Le Grec avait toujours été impressionné par sa belle-mère. D’abord parce qu’elle était déjà l’un des plus riches armateurs du monde quand lui-même traînait la savate. Ensuite, parce que, dans la farouche concurrence qui les opposait, il n’avait pas encore trouvé le moyen de saper sa puissance. Enfin, parce que la vieille affectait à son égard des airs maternels et protecteurs que Socrate avait le plus grand mal à encaisser.

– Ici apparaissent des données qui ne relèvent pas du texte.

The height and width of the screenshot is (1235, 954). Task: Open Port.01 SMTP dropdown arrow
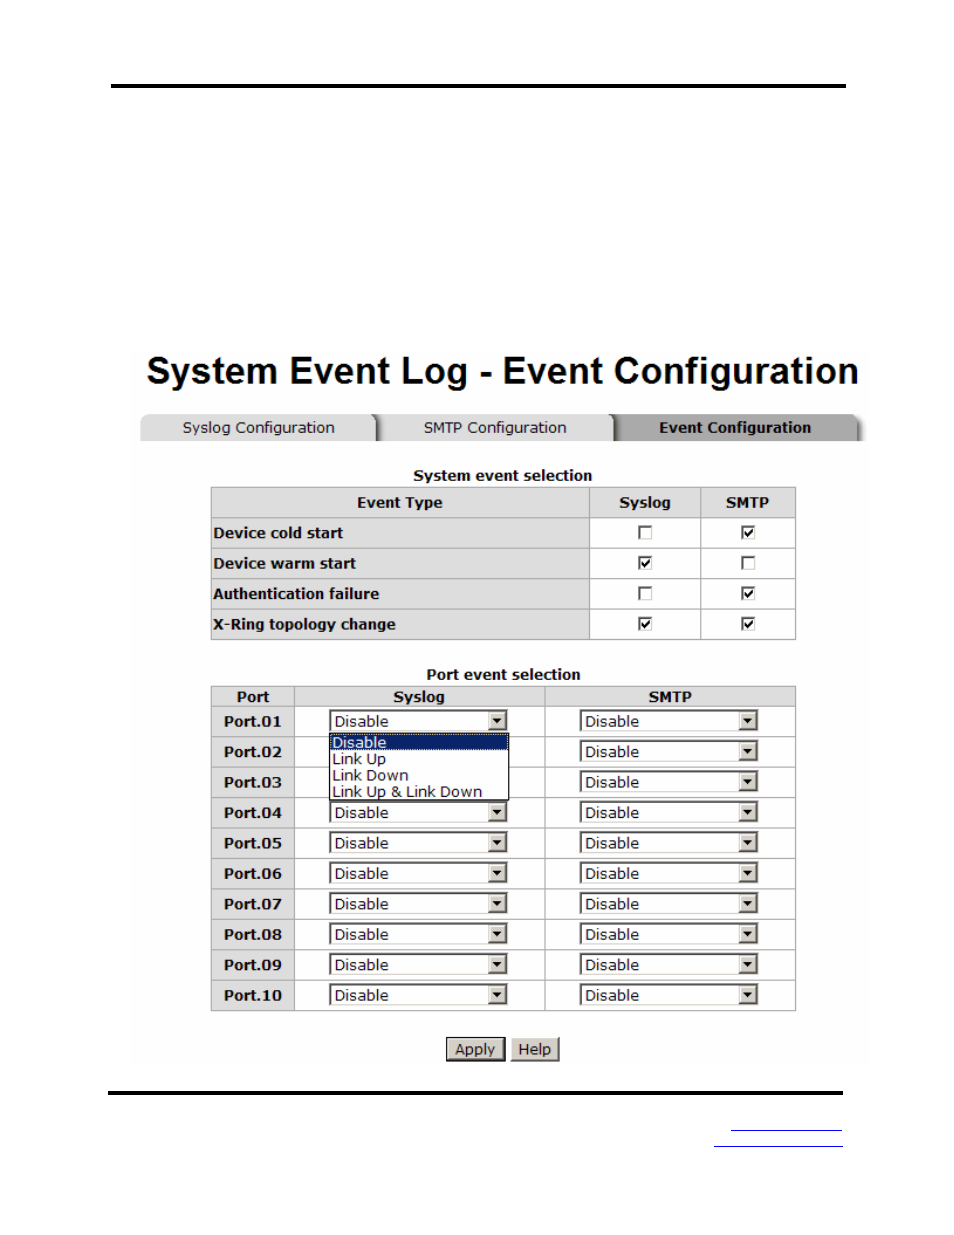point(748,721)
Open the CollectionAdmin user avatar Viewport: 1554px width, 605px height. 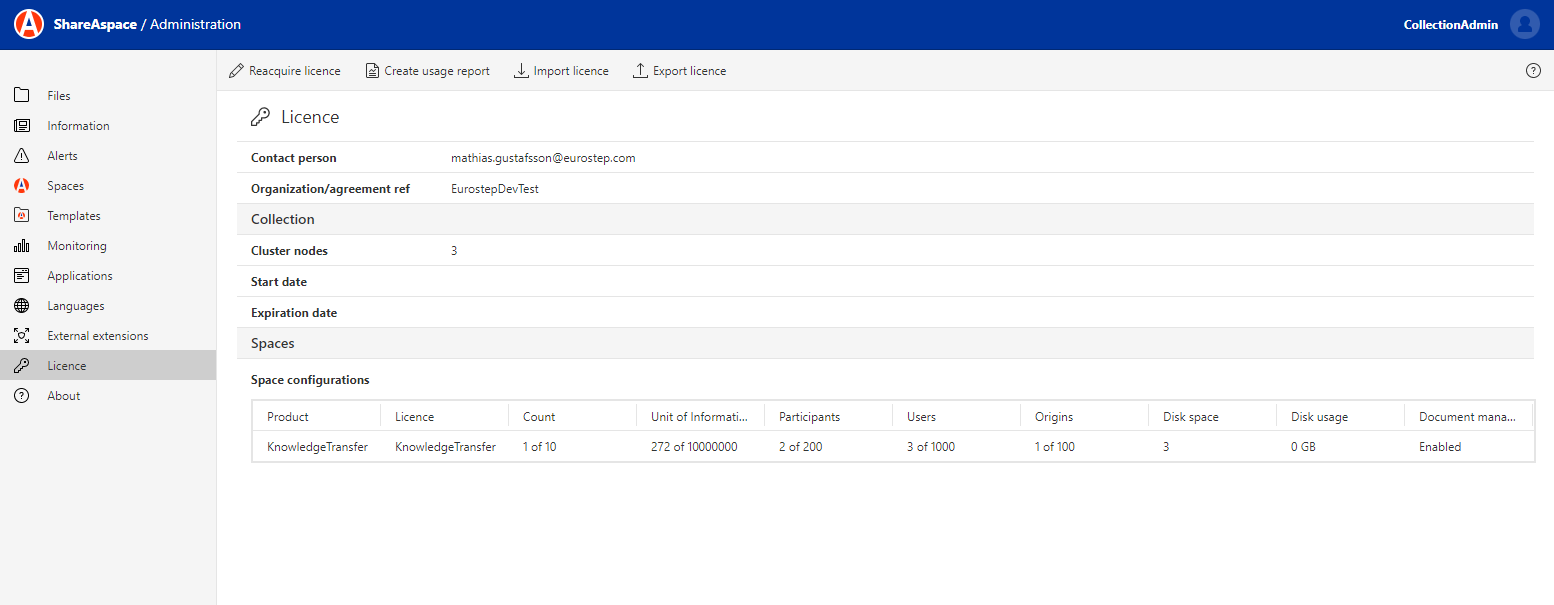click(1524, 25)
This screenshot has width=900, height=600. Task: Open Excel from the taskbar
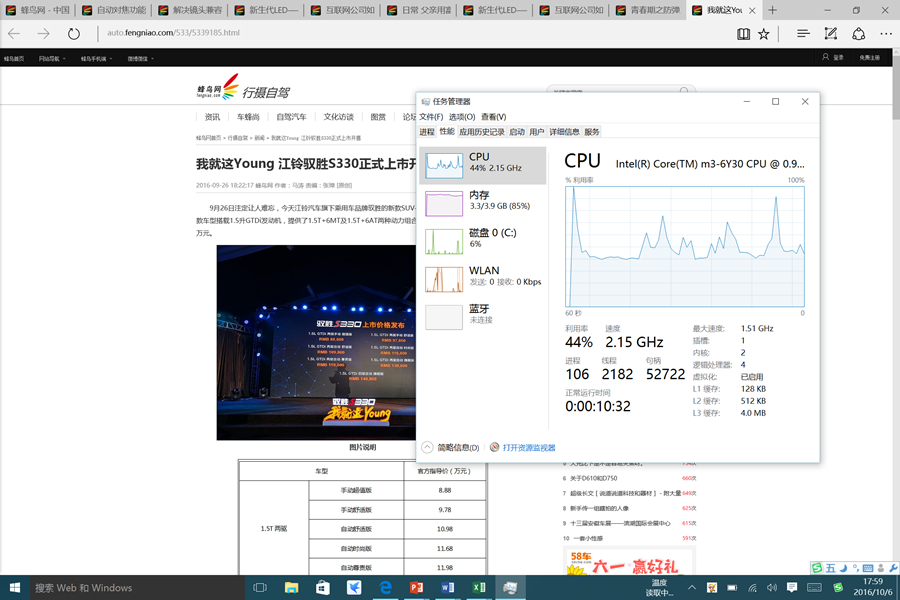pos(478,588)
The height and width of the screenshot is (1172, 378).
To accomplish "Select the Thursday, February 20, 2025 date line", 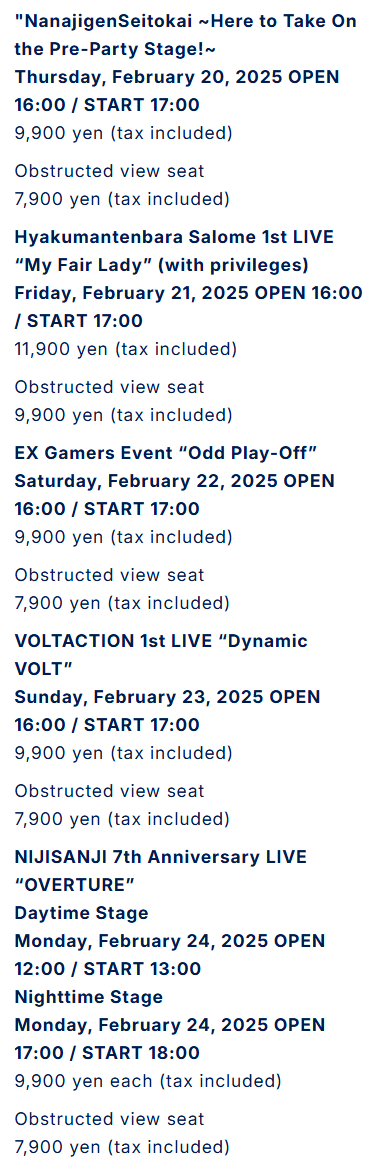I will [x=176, y=90].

« Qu’est-ce que vous avez fait à ma fille, salaud ?… »

Malgré son hâle, le teint de S.S. devint cireux… La voix tremblante, il siffla :

« Répétez !…

— Oui, salaud !… Je ne permettrai pas qu’un aventurier à la manque fasse de la peine à ma petite Lena !

— Comment ?… Comment ?… bégaya Socrate.

— Si par malheur elle se plaint encore une fois, une seule, je vous casse les reins !… Je vous renverrai au ruisseau, moi !… J’en ai bouffé de plus coriaces ! »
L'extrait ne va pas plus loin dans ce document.